According to the POSIX specification, tcsetpgrp
can cause SIGTTOU
to be sent to the group of the calling process if it is a background process.
However I can't understand if in such case the foreground group is changed.
Also, if the foreground group is actually changed despite the signal generation, I wonder what happens to the session and to the terminal if the new foreground group is the one that is going to receive the SIGTTOU
.
TL:DR:
No the foreground group does not change. This makes sense since the signal is supposed to be sent when the process is changing a setting on the terminal -- an output operation. The signal would also not be delivered to the process (now the foreground group) if the change succeeded, because then it could get stuck without someone to send SIGCONT.
Longer answer:
A simple example:
#include <unistd.h>
#include <errno.h>
#include <string.h>
#include <stdio.h>
#include <stdlib.h>
#include <fcntl.h>
#include <signal.h>
void sig(int signo) {
const char* msg = strsignal(signo); // XXX: Not async-signal-safe.

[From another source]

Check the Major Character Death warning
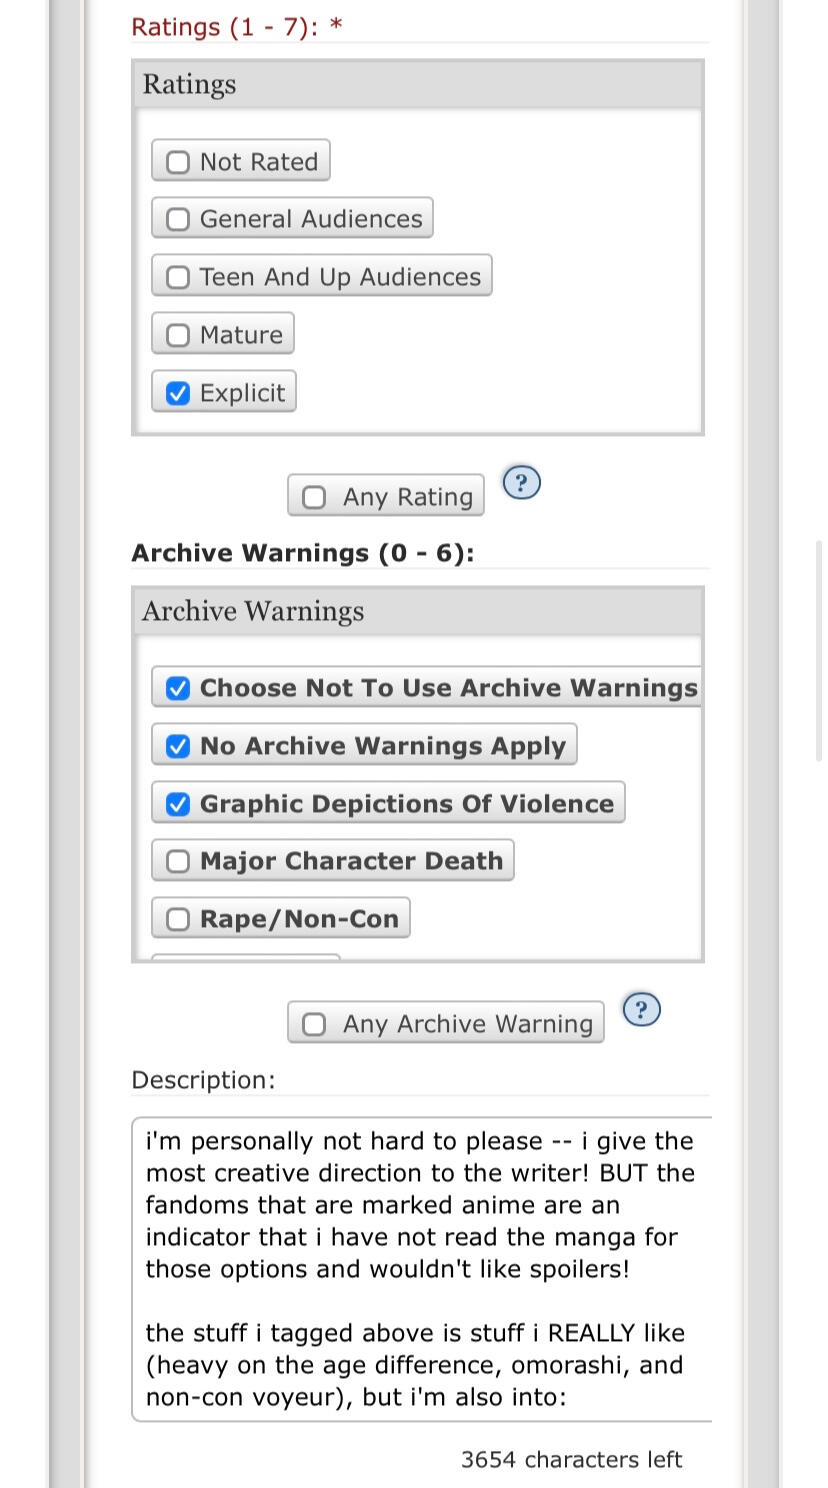 coord(178,861)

write(STDOUT_FILENO, msg, strlen(msg));
write(STDOUT_FILENO, "\n", 1);
}
int main() {
char cntl_tty[L_ctermid];
ctermid(cntl_tty);
signal(SIGTTOU, sig);
signal(SIGCONT, sig);
int fd = open(cntl_tty, O_RDONLY);
if (fd == -1) {
perror("open");
exit(1);
}
if (tcsetpgrp(fd, getpgrp()) == -1) {
perror("tcsetpgrp");
} else {
puts("foregrounded");
}
return 0;
}
When this code is started as a background process and SIGTTOU
is handled, this loops forever printing that the signal is received. The perror
is never called, which implies that the kernel restarts the system call. Sending SIGCONT
does not matter. The foregrounding never succeeds. However when foregrounding the code through the shell, "foregrounded" is printed as expected.
When the signal disposition for SIGTTOU
is changed to SIG_IGN
, "foregrounded" is printed immediately.